Front page

[2/2] GPG & performance: future options

af2a218dcdae4cc582d4174ac93c31c8
ROCKER CHAMBERMAID BLACKJACK

From: "Robin H. Johnson" <robbat2@orbis-terrarum.net>
Date: Sun, 19 Jun 2016 09:09:47 +0000

   In part #1, we looked at GPG performance, and some of what could be done
   to speed it up right away.
   
   The root problem here is that GPG is expensive:
   - execve() has a cost [2]
   - all of the initialization has a cost [2]
   - the S2K encoding has a cost.
   
   I did a very quick hack to use PyCrypto's AES-256-CTR [3] for the symmetric
   layer, and it showed tremendous promise (one_big_file: 10s baseline, 33s
   pycrypto, 250-270s gpg)
   
   What this DOES require, is that we need one of the following:
   A) enciphered chunks must be self-describing (eg GPG S2K packet format
      that bundles the parameters)
   B) chunk encipherment parameters must be stored in a manner they can be
      associated per-block.
   
   Example parameters to store:
   - Method (GPG, PyCrypto, Keyczar, NaCl...)
   - cipher & blocksize
   - key stretching if any [1]
   - IV/counter
   - checksum/HMAC of enciphered data block [without header] for
     validation.
   - compression layer under the encipherment
   
   It's theoretically safe to have all of these parameters public, but I
   don't see a significant loss if they were wrapped with the master key
   
   [1] S2K does key-stretching by default, but since our symmetric keys are
   actually purely random, we could consider turning it off and using pure
   binary keys.
   
   [2] I did look at ways of getting around the GPG startup overhead, and
   the Assuan protocol is _very_ promising [in fact it'll help the
   asymmetric operations a lot]. However it doesn't support symmetric modes
   at all, and can't do parallizable-AES like CTR & GCM.
   
   [3] I used what was available off-the-shelf in PyCrypto and known to be
   fast.

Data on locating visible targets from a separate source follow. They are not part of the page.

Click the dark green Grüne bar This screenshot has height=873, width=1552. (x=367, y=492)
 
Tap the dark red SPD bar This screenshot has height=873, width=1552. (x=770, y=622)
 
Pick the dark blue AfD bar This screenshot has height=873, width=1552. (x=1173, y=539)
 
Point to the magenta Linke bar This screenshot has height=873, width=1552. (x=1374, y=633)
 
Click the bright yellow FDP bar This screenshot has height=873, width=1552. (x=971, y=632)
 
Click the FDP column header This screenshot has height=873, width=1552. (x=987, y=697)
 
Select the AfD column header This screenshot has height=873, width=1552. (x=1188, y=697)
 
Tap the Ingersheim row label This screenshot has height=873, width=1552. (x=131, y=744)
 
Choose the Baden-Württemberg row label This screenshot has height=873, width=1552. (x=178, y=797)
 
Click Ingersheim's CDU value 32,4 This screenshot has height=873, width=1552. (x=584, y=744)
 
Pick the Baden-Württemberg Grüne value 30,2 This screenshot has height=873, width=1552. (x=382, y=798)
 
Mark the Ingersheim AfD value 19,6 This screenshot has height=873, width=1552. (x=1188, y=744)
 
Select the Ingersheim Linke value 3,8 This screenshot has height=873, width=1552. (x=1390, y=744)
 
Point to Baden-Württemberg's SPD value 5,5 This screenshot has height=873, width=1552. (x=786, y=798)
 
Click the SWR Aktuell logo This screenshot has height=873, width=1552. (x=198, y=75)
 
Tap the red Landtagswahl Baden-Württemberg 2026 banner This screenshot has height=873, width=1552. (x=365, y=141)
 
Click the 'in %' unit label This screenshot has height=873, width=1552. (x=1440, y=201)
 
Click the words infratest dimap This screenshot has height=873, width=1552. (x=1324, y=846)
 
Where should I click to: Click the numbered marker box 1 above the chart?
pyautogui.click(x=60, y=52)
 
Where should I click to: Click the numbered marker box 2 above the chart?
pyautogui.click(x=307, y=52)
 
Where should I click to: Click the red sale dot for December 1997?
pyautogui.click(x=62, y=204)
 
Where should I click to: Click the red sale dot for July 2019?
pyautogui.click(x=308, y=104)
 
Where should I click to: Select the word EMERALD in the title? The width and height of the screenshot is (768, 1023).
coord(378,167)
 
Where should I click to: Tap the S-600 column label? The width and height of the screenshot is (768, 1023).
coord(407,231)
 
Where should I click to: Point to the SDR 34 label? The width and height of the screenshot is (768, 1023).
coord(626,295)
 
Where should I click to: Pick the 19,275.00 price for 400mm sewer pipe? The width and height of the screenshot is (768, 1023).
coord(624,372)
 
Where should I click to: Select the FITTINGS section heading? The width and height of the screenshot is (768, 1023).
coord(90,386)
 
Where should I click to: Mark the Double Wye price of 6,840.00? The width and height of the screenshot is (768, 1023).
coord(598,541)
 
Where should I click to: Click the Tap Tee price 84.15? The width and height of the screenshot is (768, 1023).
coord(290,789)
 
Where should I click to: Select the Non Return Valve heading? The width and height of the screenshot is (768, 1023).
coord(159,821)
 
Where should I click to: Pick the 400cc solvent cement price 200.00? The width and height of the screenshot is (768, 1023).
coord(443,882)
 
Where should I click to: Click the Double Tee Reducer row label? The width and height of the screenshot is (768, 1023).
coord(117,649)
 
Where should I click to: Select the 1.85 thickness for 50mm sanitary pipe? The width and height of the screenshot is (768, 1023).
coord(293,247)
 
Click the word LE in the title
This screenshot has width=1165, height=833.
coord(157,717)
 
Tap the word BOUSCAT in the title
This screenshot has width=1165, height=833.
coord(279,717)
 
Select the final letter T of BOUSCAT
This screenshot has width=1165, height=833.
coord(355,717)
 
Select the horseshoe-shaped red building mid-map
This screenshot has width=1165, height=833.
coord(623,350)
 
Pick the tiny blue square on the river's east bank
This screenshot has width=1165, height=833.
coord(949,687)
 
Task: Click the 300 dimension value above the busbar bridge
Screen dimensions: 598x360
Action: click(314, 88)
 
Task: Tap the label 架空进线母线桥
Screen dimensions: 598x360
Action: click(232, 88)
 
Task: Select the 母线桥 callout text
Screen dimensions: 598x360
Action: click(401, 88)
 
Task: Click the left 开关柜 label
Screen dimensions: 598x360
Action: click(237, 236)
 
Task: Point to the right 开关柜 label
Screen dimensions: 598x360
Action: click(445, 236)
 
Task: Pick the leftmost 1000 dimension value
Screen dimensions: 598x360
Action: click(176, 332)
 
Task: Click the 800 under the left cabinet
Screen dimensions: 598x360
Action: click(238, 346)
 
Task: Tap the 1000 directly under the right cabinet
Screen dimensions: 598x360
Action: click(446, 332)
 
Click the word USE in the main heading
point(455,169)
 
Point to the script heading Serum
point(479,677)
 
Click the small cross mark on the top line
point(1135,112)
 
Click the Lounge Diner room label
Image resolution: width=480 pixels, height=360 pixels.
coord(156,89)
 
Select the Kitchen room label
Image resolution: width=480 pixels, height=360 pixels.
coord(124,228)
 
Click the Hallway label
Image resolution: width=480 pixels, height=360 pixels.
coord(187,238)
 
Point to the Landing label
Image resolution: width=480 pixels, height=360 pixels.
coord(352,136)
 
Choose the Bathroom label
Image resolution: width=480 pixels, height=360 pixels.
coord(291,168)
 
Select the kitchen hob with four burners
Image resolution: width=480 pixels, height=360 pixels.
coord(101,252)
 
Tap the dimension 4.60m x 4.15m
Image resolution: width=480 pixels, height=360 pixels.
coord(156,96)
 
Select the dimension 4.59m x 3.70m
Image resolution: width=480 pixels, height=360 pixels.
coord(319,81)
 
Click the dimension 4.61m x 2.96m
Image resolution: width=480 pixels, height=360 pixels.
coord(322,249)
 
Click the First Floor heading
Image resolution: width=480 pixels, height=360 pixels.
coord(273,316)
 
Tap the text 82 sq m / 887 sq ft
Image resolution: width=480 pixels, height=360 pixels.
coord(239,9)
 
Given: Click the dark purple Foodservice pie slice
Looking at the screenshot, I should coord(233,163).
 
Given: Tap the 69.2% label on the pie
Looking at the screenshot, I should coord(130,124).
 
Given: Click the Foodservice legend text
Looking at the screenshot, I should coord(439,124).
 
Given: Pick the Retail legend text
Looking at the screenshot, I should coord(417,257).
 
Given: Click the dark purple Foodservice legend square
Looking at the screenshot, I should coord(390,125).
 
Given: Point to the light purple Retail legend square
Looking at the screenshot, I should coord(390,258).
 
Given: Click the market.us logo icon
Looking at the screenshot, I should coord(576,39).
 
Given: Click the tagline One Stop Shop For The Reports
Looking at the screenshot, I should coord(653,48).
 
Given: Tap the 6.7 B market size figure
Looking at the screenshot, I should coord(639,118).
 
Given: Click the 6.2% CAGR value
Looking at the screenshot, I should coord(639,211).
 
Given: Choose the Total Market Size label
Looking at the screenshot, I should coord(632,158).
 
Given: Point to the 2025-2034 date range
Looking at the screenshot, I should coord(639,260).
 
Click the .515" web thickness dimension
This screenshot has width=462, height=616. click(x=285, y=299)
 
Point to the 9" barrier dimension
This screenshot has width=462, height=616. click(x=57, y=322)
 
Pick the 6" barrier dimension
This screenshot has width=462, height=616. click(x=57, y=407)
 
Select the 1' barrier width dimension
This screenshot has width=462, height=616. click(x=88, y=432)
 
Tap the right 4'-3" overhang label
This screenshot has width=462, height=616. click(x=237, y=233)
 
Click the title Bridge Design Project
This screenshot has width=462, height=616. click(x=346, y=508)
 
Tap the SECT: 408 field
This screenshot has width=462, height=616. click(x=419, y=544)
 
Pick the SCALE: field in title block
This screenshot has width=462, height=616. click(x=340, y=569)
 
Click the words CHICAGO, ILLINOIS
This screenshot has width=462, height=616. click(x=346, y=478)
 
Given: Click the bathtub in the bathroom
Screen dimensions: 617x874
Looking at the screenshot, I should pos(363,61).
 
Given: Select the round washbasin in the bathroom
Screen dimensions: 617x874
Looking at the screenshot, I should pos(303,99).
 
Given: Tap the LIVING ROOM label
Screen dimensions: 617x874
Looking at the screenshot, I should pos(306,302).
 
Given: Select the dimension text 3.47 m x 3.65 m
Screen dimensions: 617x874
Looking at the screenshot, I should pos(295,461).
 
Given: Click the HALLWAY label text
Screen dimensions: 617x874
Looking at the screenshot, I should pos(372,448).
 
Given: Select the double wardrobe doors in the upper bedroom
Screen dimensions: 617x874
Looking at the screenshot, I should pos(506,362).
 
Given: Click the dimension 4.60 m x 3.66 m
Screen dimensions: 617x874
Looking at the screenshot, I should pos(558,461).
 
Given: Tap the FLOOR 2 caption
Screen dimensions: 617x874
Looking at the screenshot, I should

PyCrypto doesn't include any of the newer Authenticated modes like
   GCM/EAX/CCM in a stable release yet, it got stuck on 2.7alpha1 :-(.
From: Lars Wirzenius <liw@liw.fi>
Date: Sun, 24 Jul 2016 13:41:53 +0300

   Thanks for all the analysis. It's clear that for encryption, running
   gpg for each file in the repository is quite expensive. Doing the
   encryption in-process is on the (unwritten) roadmap. I don't have time
   to work on this (including asking my crypto-savvy friends for review
   and processing their feedback), but don't let that stop anyone.
   
   On Sun, Jun 19, 2016 at 09:09:47AM +0000, Robin H. Johnson wrote:
   > - Method (GPG, PyCrypto, Keyczar, NaCl...)
   
   I'm strongly in favour of picking one option. I don't want to deal
   with the support matrix of having a lot of alternative
   implementations.
From: Lars Wirzenius <liw@liw.fi>
Date: Sun, 24 Jul 2016 13:42:25 +0300

   Oh, and also, let's keep further discussion about this on obnam-dev.
   This isn't a support issue. I only noticed after sending the previous
   mail. Thanks!